Lacan situa no texto de Freud uma identificação primeira ou primária. É o texto Psicologia das Massas. Lacan vai trabalhar com a noção de Ideal do eu. Lembro do Grafo do Desejo em que tem-se uma volta primeira, que apresenta o S barrado, o sujeito e o I(A). Volta, passagem… pela cadeia significante.

O seminário A ética da psicanálise tem muitas referências, mas preferi seguir essas identificações. Entretanto, para segui-las, outra referência a Freud: a da Lei em Moisés e o Monoteísmo e sua volta, subversão a Totem e Tabu. O pai que é função, pai morto, Nome-do-Pai. Não sei se estou conseguindo dizer isso. Mas, temos esse mito estabelecido por Freud que apresenta um paradoxo. Os filhos matam o pai para se submeter à Lei. O mito de Moisés restabelece o assassinato do pai e a instituição da Lei,  mas Freud insiste no acontecimento. Estatuto de real, de realidade histórica. Tem-se a letra impressa na Tábua e tem-se essa insistência na existência de Moisés. De todo modo, o assassinato… O Mito de Édipo exige um crime, um criminoso. Com Lacan é possível fazer isso passar em três registros: Real, Simbólico e Imaginário. Identificação ao pai, simbolização pelo nome-do-pai… não sem esta “vocação para a neurose”, estabelecida pela identificação primária.
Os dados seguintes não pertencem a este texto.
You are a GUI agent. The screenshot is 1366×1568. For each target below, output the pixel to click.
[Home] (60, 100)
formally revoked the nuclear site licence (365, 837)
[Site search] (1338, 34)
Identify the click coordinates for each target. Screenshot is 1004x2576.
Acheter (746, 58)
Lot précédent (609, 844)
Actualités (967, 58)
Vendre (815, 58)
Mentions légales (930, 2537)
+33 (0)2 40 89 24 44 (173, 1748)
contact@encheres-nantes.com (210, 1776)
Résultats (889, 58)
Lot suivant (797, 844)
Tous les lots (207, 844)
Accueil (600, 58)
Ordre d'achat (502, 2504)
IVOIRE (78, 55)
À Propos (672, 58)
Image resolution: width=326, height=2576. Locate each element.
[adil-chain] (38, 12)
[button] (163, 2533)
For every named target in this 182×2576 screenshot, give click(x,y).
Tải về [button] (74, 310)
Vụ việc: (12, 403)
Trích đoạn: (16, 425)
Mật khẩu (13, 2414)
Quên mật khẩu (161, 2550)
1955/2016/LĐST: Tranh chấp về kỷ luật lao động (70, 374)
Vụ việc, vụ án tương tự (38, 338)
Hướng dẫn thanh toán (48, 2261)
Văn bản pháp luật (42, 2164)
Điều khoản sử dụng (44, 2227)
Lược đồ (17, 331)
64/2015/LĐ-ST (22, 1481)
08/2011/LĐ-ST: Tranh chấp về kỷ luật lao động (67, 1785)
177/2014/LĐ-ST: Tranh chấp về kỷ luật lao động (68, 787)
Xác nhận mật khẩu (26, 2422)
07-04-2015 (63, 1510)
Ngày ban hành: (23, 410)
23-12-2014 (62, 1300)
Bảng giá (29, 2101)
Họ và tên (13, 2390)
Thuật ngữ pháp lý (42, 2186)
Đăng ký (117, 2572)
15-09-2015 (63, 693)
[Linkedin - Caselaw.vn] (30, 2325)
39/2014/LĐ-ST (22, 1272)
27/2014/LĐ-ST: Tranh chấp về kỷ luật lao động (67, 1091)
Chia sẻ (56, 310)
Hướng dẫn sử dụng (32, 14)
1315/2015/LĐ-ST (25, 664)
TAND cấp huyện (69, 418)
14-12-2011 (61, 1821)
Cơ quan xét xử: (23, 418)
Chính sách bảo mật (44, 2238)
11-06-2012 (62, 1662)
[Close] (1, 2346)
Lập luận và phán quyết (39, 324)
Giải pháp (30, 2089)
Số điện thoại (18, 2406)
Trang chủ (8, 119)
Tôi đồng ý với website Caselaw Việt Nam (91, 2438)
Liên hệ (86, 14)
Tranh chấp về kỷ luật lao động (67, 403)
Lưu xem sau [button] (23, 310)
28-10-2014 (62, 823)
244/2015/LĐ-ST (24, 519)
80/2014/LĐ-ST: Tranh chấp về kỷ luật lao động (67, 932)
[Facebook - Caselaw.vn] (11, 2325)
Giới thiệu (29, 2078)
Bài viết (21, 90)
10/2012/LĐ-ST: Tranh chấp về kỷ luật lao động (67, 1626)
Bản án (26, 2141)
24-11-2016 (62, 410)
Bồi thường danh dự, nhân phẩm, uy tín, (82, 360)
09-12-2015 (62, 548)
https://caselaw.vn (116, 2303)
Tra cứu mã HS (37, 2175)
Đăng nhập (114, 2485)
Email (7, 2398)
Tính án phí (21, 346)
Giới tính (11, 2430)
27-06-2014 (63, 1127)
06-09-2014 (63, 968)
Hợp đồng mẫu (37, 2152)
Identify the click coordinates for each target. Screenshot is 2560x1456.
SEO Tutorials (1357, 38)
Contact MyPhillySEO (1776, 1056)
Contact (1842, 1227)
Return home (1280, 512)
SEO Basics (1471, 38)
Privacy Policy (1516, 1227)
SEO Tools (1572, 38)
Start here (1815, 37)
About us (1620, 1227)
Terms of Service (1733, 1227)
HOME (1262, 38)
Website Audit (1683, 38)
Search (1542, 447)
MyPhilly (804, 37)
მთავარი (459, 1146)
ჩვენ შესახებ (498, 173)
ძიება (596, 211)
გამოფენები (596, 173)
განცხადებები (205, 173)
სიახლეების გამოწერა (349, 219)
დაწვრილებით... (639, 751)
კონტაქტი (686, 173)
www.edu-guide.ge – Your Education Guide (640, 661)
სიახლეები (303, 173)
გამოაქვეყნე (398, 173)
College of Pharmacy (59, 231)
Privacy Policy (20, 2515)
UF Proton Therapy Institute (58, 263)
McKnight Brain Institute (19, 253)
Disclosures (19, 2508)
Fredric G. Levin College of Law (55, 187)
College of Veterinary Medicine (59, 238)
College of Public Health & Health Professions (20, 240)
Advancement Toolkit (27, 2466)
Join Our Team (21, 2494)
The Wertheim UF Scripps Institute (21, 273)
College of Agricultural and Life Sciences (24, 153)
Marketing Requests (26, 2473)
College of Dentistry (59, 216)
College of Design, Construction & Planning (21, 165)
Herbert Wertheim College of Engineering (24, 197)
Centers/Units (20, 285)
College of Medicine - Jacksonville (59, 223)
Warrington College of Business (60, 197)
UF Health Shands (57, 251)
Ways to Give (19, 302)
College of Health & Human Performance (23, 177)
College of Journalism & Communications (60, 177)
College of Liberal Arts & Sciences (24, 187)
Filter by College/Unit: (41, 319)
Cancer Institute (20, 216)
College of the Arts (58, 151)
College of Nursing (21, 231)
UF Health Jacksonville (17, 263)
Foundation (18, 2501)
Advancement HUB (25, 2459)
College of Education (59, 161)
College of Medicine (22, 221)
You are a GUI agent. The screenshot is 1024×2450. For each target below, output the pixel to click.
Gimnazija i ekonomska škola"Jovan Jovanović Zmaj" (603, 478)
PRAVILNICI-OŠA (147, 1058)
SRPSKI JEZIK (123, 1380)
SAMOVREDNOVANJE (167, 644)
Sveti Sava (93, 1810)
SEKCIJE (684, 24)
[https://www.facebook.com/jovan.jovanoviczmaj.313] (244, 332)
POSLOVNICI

Se nos situamos no campo da neurose, das neuroses, é preciso introduzir a Lei e a transgressão, o crime, o assassinato do pai, o desejo incestuoso. Não me parece bastar para situar os termos nos registros. Para ir adiante, não basta a saída das identificações que resulta nas formações inconscientes. Por essa via, continuamos a falar.

Se temos alguém para endereçar essa fala, creio — não é uma certeza — que é possível uma análise. Se for possível ir até o final da análise, Lacan nos diz que é daí que resulta o analista. Minha hipótese é de que nesse ponto não só é possível suportar a fala, o que falou em nós, em cada análise, mas a mudez (de a Coisa, das Ding). A falta de palavra. Observo que o Sujeito, o barrado, se apaga cada vez que aparece na fala.


 

*Texto escrito a partir do trabalho realizado em 2020 na AEPM com o Seminário VII de Lacan: A ética da psicanálise.